- **Directions for this task**:
For the entries below, count the lines containing "window" and give only that number.

□ □ □

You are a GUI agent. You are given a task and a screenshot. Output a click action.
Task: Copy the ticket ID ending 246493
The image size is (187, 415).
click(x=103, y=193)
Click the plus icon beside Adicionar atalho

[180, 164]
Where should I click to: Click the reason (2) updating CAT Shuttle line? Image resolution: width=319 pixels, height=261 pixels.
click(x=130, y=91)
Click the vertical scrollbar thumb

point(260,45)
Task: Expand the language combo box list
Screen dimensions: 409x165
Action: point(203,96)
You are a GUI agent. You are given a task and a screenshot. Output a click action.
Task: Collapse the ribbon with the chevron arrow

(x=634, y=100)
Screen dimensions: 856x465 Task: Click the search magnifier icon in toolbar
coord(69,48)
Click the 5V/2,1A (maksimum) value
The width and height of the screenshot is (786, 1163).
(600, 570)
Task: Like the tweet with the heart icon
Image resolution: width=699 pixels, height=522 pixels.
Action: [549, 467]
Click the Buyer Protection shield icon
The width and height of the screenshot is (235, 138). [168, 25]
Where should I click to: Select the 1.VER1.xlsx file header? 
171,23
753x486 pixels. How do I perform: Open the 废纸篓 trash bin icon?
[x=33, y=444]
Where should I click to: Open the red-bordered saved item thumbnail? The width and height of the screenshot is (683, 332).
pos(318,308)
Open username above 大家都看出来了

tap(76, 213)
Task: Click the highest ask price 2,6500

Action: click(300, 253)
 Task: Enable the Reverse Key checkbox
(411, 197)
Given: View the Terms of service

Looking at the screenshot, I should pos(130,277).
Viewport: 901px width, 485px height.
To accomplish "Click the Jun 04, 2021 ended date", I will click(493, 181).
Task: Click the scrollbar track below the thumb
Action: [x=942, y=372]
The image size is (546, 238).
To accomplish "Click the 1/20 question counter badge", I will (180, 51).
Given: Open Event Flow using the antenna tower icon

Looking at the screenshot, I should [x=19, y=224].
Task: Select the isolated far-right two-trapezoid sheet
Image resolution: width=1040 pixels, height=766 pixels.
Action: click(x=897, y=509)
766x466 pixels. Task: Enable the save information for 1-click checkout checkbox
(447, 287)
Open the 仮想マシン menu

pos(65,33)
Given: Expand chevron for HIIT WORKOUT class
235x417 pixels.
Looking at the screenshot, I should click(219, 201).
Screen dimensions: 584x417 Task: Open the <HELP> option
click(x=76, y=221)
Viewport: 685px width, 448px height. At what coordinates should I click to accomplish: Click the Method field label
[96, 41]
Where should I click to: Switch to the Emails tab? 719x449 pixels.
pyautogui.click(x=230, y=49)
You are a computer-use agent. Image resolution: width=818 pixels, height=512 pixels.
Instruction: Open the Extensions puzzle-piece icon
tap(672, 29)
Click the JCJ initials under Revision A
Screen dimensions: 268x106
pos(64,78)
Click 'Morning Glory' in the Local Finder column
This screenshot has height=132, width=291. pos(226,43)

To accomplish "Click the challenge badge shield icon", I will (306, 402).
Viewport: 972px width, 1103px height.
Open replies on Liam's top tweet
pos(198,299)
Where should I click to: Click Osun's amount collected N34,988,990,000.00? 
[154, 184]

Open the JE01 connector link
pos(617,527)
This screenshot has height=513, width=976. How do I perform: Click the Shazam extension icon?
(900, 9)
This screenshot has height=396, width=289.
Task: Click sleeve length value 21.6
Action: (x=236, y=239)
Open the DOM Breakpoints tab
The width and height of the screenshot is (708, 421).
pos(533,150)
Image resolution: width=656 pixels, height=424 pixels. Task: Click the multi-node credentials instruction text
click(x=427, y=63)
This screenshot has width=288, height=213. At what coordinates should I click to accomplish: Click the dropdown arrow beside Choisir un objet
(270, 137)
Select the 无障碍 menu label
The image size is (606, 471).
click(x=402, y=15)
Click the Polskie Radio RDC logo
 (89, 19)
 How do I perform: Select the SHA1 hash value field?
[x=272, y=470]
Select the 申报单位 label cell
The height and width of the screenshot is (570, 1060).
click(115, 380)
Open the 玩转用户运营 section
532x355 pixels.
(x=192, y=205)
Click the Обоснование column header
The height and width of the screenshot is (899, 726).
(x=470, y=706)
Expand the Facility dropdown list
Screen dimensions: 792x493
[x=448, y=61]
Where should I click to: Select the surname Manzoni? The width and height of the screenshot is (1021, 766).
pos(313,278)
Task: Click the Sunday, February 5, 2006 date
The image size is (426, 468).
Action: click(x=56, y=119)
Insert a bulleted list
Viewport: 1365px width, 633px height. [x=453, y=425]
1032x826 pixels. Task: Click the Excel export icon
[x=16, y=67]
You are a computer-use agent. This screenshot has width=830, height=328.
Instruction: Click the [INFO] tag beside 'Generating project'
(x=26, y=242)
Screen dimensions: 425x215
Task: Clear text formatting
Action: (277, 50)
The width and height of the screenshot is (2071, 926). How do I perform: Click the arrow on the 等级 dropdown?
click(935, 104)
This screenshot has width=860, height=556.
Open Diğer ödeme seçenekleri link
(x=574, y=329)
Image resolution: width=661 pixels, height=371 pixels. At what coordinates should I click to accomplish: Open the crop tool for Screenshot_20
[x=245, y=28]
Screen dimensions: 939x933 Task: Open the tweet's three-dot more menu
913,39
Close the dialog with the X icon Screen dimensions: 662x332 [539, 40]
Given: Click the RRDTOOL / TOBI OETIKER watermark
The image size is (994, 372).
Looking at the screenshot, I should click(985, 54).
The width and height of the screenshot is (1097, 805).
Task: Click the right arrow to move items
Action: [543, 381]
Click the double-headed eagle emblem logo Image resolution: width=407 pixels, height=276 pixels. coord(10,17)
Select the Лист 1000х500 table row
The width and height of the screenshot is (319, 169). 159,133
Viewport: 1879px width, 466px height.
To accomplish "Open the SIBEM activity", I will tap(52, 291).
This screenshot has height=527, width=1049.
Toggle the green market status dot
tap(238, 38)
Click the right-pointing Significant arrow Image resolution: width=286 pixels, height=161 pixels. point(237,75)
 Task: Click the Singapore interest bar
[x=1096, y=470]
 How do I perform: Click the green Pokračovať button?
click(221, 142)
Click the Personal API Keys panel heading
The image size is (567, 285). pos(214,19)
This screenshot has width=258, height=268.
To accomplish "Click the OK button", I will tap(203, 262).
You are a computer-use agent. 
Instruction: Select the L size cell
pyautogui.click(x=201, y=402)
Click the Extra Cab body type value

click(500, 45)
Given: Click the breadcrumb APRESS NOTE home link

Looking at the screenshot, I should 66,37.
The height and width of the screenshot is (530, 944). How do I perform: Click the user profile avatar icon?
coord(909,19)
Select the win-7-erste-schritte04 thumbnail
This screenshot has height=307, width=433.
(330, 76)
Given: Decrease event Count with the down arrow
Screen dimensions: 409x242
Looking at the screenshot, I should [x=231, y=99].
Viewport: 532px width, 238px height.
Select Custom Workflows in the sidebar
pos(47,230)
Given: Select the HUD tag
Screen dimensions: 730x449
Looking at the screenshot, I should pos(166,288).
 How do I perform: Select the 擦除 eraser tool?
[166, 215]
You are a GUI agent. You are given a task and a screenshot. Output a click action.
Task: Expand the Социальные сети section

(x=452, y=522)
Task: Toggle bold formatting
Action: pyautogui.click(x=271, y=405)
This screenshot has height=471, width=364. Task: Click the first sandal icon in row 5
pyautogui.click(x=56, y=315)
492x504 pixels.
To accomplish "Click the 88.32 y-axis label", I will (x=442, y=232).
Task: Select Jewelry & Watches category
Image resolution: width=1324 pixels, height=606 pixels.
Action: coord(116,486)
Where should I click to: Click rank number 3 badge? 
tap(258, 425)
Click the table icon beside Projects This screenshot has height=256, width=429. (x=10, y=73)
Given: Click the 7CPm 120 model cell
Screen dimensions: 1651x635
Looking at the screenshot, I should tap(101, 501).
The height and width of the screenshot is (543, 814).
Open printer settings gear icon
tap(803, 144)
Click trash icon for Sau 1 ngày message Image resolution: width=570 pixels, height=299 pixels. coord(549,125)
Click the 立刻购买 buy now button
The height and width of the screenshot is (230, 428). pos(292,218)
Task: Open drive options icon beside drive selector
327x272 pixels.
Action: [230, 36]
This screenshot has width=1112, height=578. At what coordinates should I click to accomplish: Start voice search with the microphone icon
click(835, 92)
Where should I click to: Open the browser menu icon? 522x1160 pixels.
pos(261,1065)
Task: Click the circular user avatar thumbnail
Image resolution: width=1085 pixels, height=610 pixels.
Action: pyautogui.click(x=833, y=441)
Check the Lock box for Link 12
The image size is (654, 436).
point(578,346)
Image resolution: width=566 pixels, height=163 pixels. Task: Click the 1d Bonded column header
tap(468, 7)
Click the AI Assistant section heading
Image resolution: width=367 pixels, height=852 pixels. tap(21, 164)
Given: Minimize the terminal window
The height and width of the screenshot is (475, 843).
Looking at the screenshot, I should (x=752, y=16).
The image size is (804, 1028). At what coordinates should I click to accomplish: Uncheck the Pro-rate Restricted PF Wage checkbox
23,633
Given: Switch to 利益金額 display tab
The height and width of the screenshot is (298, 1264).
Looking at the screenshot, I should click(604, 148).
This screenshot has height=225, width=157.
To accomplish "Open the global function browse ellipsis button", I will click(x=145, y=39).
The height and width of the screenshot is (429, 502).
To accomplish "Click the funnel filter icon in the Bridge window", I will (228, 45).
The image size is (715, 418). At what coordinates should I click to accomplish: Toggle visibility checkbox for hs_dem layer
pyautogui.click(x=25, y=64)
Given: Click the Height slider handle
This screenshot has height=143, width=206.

□ □ □

- **Final answer**:
2